Mises had an answer to this. He wrote that in the evaluation of   
arguments in favor of a particular government policy, one can evaluate   
the policy (a) from the standpoint of whether the argument is relevant   
to the goal that the arguer claims the policy will achieve (relevance of   
the argument) and (b) from the standpoint of whether the deductions of   
the argument are derived via a logical path from its assumptions (the   
logic of the argument). Of course, some policy arguments can be ruled   
out because they are not comprehensible or meaningful. He was not   
discussing the latter type.  
  
Unfortunately, this Misesian answer is not appreciated by many of the   
Austrians, although I cannot speak for Peter [I have a couple of   
published but apparently unconvincing papers on this.] And it certainly   
is not appreciated by those who claim that all economics is ideological.  
  
John Medaille is one of the latter.

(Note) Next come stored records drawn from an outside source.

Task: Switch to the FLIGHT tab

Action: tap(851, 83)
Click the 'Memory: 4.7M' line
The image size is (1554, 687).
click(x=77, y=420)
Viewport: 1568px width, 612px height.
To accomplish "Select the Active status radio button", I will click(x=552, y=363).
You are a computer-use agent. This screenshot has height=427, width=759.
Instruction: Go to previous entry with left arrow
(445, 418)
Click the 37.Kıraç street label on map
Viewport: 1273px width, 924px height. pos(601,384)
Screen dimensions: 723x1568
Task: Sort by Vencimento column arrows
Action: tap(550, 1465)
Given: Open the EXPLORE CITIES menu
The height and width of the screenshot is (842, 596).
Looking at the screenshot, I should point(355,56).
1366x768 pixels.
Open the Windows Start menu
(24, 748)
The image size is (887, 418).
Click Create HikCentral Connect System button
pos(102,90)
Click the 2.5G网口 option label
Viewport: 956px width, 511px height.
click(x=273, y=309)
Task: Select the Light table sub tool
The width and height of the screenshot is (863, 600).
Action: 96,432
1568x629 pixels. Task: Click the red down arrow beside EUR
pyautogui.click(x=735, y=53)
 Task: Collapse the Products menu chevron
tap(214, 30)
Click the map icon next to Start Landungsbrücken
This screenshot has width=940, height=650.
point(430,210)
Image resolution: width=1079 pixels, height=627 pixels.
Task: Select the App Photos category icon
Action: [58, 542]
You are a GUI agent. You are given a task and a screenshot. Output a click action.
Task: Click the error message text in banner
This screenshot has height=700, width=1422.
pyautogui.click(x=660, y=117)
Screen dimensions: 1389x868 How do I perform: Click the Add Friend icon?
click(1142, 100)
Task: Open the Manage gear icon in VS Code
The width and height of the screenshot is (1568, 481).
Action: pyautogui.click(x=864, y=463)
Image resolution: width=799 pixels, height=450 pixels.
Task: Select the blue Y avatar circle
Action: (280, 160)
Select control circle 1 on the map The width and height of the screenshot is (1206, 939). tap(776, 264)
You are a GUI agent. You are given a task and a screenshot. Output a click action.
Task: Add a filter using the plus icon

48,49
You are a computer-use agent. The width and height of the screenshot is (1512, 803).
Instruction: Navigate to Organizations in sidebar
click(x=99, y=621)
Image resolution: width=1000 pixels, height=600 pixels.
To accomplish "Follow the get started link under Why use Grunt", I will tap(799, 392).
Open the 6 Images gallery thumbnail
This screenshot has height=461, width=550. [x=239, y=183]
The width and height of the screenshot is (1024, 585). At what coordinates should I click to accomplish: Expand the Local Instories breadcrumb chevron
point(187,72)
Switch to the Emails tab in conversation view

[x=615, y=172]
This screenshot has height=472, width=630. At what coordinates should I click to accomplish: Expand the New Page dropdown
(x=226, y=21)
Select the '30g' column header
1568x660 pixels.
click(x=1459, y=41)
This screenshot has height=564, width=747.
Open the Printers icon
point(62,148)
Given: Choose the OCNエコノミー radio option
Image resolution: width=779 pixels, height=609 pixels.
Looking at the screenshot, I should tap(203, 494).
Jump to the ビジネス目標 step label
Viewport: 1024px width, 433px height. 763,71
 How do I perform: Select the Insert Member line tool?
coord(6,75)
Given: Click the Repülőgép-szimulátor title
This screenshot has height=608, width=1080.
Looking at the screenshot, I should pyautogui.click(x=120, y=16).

He does not understand what Mises   
has in mind when Mises posits that the distinctly human mind has a   
logical structure, as per one his earlier posts on this list directed at   
me. If the distinctly human being does not have a mind with a logical   
structure, Mises must be wrong in thinking that an argument for or   
against a government policy can can be evaluated on the basis of its   
logical structure. From this standpoint, it is easy for John to dismiss   
Mises as merely another proponent of a free market ideology. He should   
be appreciated, in my view, as a value-neutral evaluator of arguments   
favoring market intervention, but that is another story.  
  
What do you think, Peter? Does this explain why HESers seem biased   
against the "conservatives" or "libertarians?"